(Data supplied Opens)

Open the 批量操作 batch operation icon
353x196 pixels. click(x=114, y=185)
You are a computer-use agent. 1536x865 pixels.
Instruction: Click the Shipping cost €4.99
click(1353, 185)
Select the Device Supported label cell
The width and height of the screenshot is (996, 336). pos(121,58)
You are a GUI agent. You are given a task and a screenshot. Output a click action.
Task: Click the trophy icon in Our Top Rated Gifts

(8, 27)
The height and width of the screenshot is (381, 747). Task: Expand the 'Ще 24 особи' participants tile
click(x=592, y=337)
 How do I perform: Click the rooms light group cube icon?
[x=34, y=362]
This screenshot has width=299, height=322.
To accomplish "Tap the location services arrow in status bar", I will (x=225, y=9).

(Data supplied Closes)
(Data supplied Opens)

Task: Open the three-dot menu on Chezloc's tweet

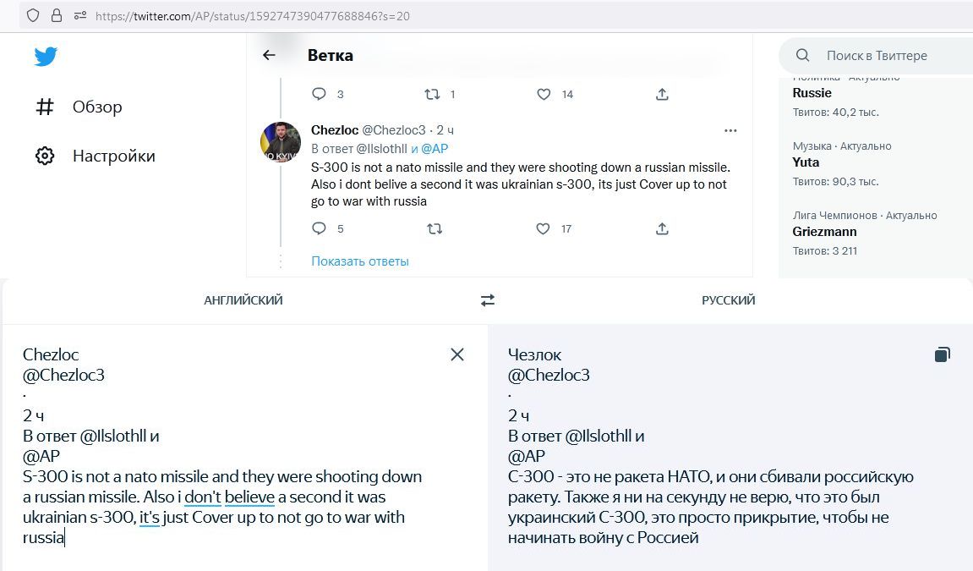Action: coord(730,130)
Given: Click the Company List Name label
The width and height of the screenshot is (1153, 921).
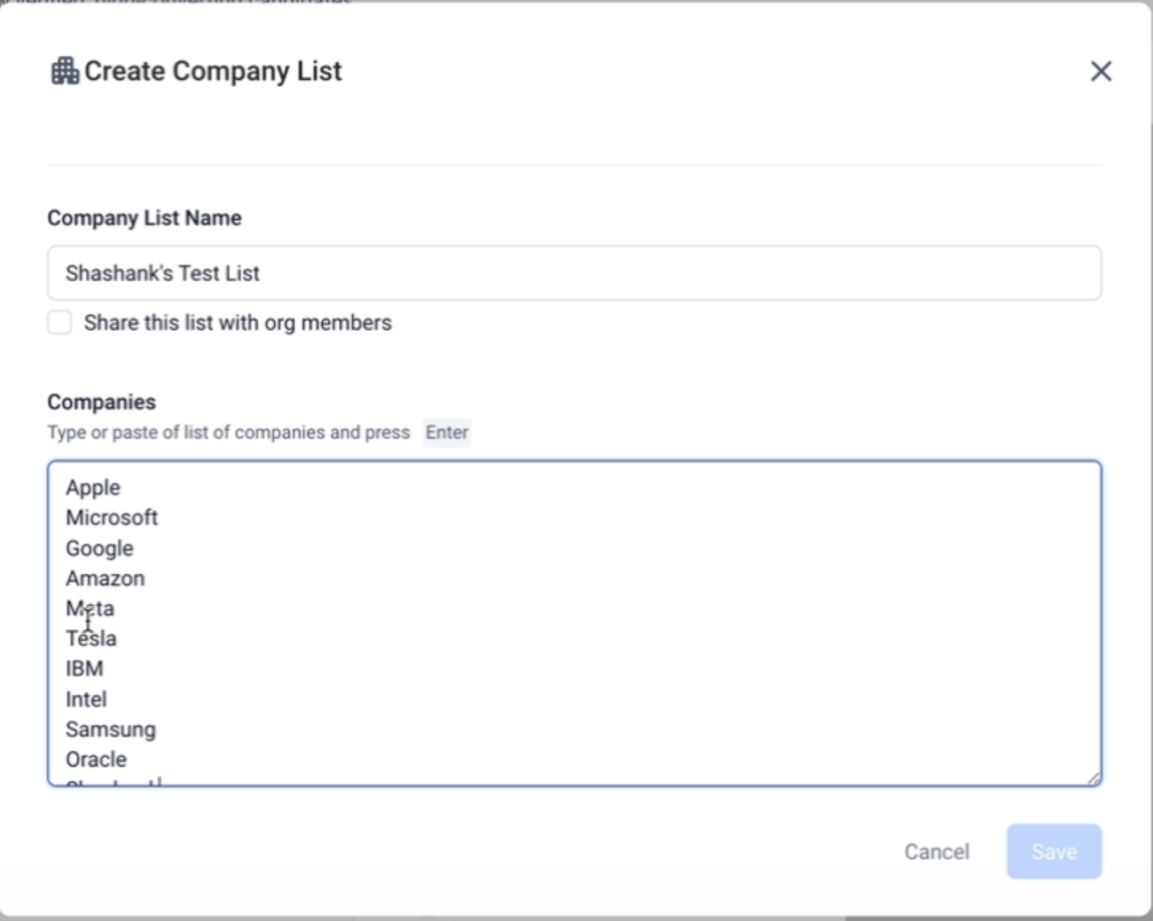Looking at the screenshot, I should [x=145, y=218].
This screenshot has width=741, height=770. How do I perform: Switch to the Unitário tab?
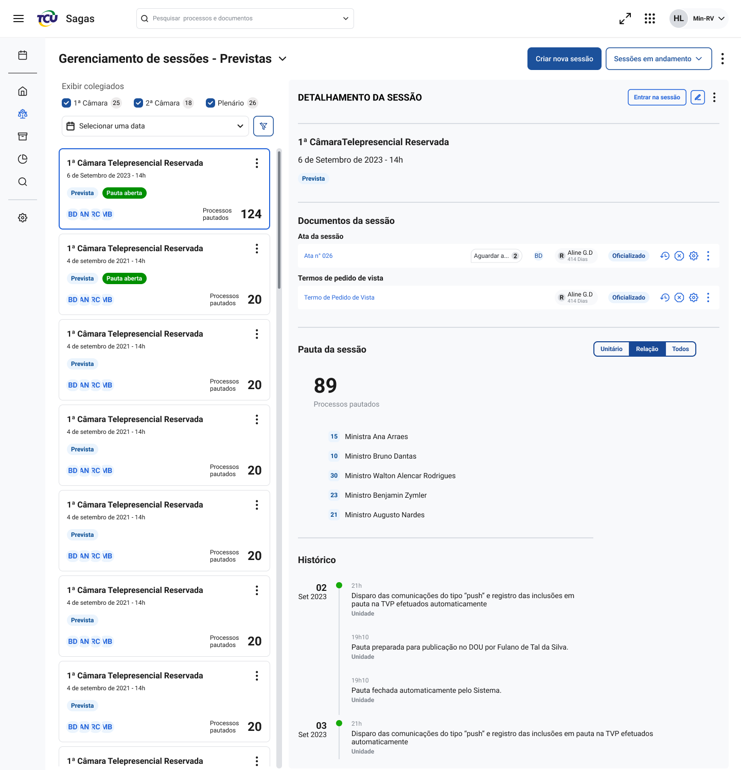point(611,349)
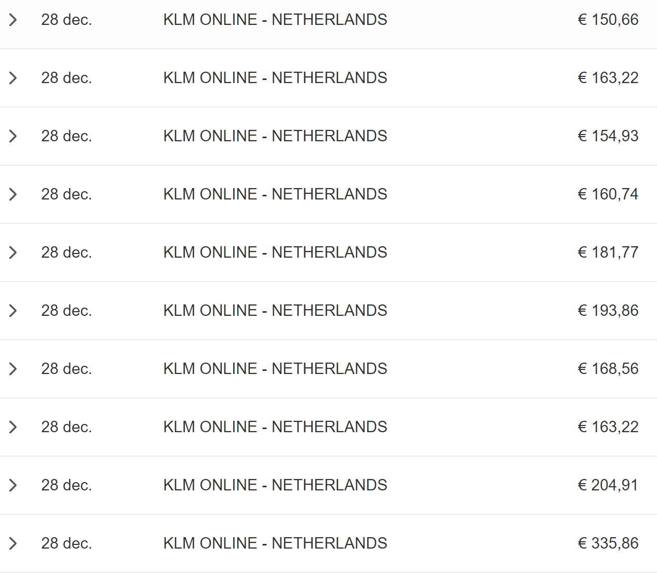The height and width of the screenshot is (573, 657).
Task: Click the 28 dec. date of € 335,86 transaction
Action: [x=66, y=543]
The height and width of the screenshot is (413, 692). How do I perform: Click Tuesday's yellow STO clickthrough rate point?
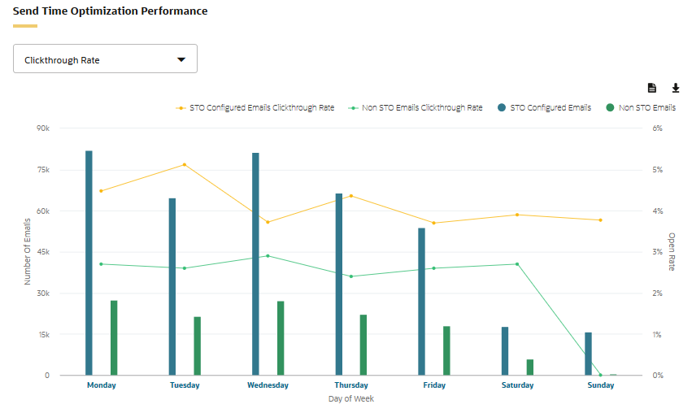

(Data supplied Closes)
(Data supplied Opens)

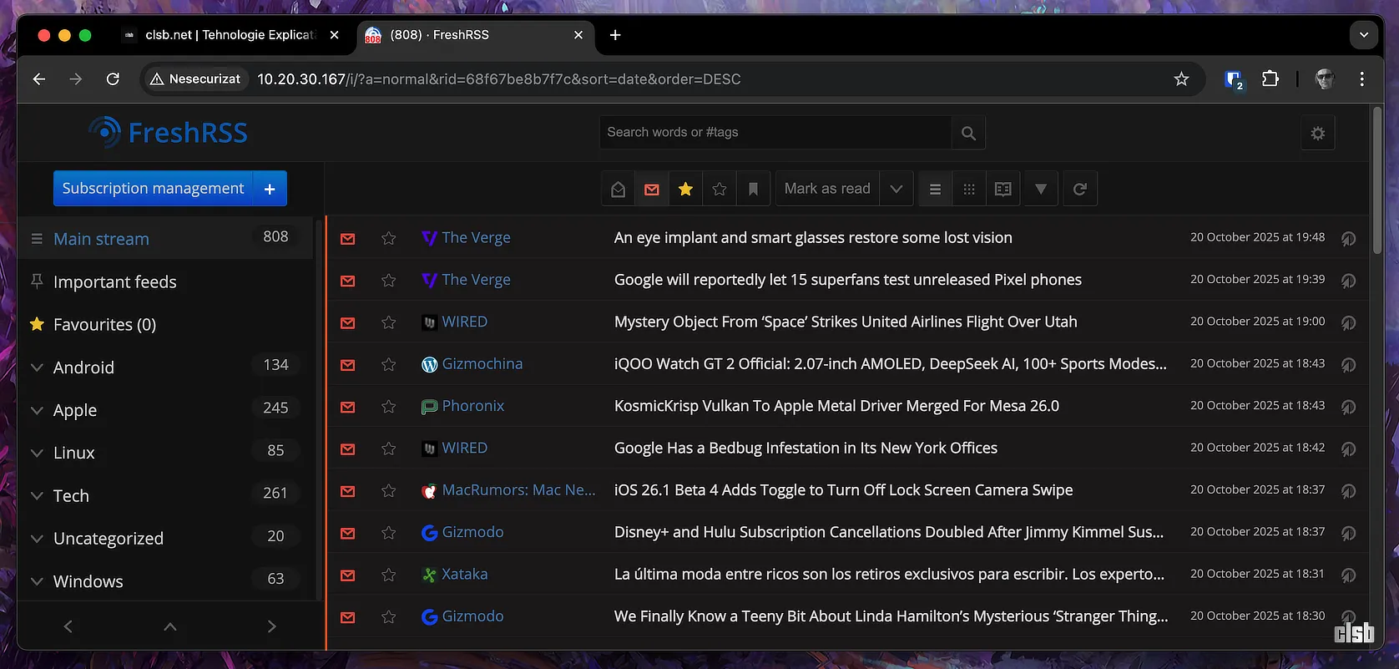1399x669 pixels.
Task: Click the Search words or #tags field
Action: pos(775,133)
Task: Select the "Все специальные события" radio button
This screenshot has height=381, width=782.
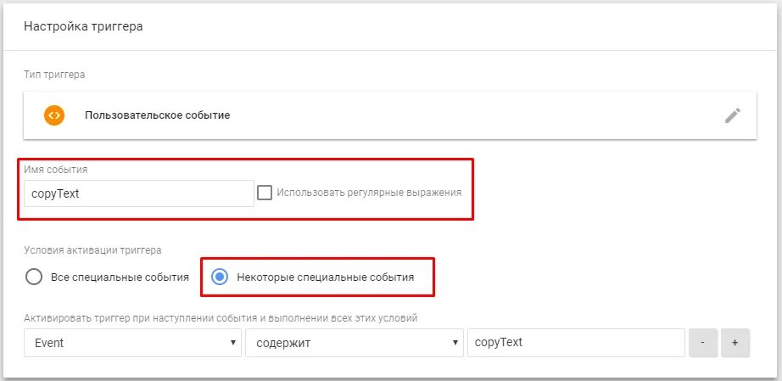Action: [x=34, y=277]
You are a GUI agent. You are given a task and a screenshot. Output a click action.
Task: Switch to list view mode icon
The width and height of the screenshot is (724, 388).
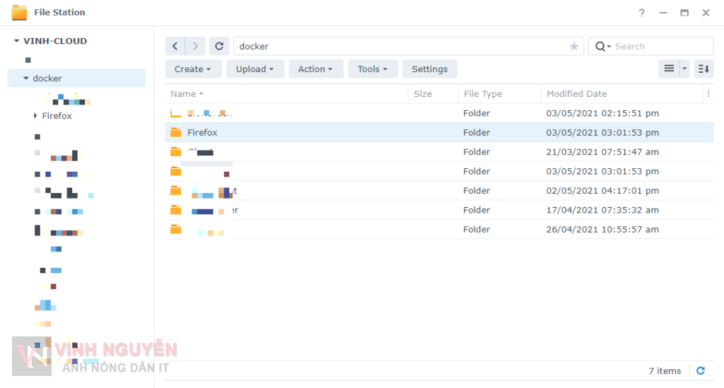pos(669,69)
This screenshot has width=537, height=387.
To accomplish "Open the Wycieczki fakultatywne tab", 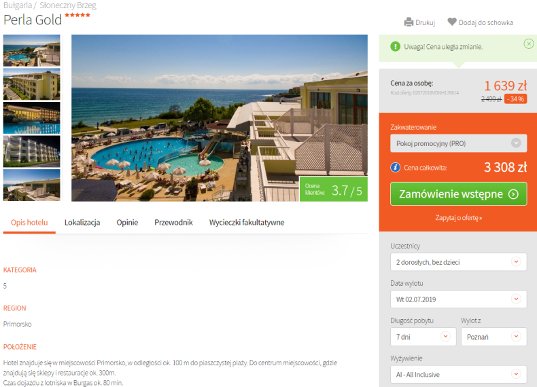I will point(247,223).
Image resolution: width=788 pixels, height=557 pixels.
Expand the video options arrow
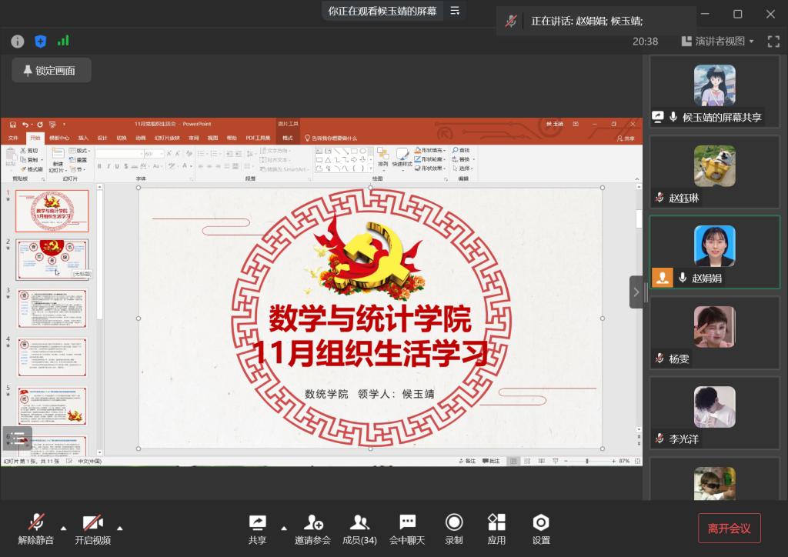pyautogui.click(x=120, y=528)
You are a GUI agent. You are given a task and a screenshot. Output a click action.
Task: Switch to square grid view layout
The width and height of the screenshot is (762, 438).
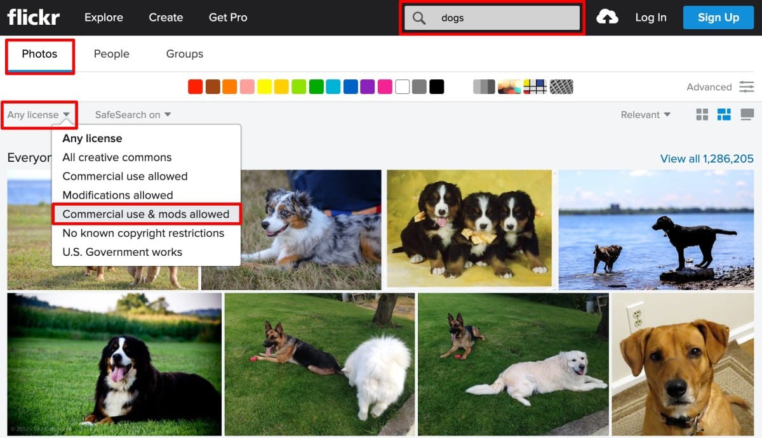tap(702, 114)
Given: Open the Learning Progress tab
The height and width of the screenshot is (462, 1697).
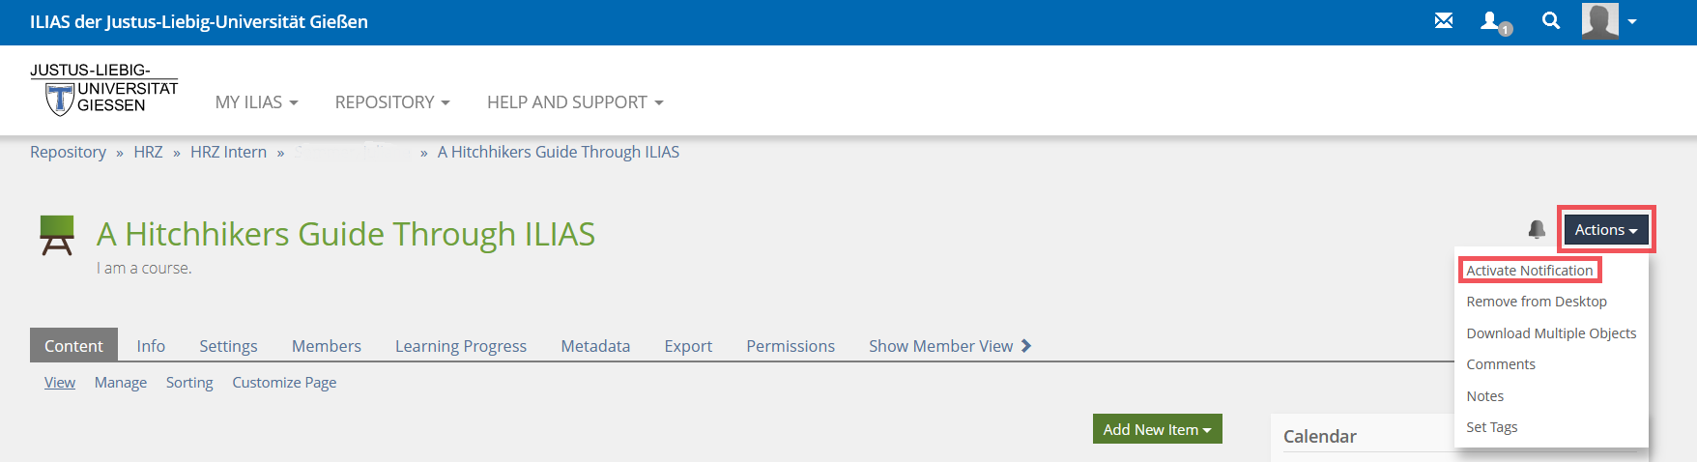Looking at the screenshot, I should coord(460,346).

(Data supplied Closes)

Assigned task:
Scan the records above. Return every line with "view" in it.

Task output:
Task: Switch to list view mode icon
Task: Switch to square grid view layout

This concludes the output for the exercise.